■ Task statement
The range to reproduce runs from the line containing "Given: Open the table icon in sidebar" through the last line of the listing below; give exactly those lines and no others.

Source information START

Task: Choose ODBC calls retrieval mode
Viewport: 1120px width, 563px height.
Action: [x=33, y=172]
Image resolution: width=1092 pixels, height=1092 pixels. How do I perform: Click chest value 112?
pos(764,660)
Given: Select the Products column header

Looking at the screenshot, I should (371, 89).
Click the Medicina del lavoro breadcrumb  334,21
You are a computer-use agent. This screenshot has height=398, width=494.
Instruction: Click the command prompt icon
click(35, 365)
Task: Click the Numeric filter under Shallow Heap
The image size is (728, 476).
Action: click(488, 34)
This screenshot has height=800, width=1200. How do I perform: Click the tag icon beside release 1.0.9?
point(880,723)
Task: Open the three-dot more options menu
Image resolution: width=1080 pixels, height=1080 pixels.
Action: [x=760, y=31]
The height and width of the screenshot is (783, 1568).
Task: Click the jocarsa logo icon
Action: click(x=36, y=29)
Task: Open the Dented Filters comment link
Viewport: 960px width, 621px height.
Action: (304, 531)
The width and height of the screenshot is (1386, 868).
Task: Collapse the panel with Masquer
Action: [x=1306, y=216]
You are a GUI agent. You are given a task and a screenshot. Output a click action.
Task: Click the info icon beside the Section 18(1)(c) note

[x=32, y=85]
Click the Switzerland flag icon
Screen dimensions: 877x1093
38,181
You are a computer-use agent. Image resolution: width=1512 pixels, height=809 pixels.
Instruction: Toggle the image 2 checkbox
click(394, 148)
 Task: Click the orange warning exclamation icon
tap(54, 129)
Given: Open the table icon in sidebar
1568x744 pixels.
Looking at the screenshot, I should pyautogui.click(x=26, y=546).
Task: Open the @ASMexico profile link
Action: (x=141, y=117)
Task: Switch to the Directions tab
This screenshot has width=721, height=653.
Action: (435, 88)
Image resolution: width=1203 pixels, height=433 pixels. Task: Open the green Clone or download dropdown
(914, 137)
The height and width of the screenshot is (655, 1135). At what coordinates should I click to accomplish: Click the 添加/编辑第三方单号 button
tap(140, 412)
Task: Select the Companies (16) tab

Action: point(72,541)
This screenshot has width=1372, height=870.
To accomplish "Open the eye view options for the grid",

Source information END

■ Final answer
Given: Open the table icon in sidebar
1568x744 pixels.
Looking at the screenshot, I should pyautogui.click(x=26, y=546).
Task: Open the @ASMexico profile link
Action: (x=141, y=117)
Task: Switch to the Directions tab
This screenshot has width=721, height=653.
Action: (435, 88)
Image resolution: width=1203 pixels, height=433 pixels. Task: Open the green Clone or download dropdown
(914, 137)
The height and width of the screenshot is (655, 1135). At what coordinates should I click to accomplish: Click the 添加/编辑第三方单号 button
tap(140, 412)
Task: Select the Companies (16) tab

Action: point(72,541)
This screenshot has width=1372, height=870.
To accomplish "Open the eye view options for the grid",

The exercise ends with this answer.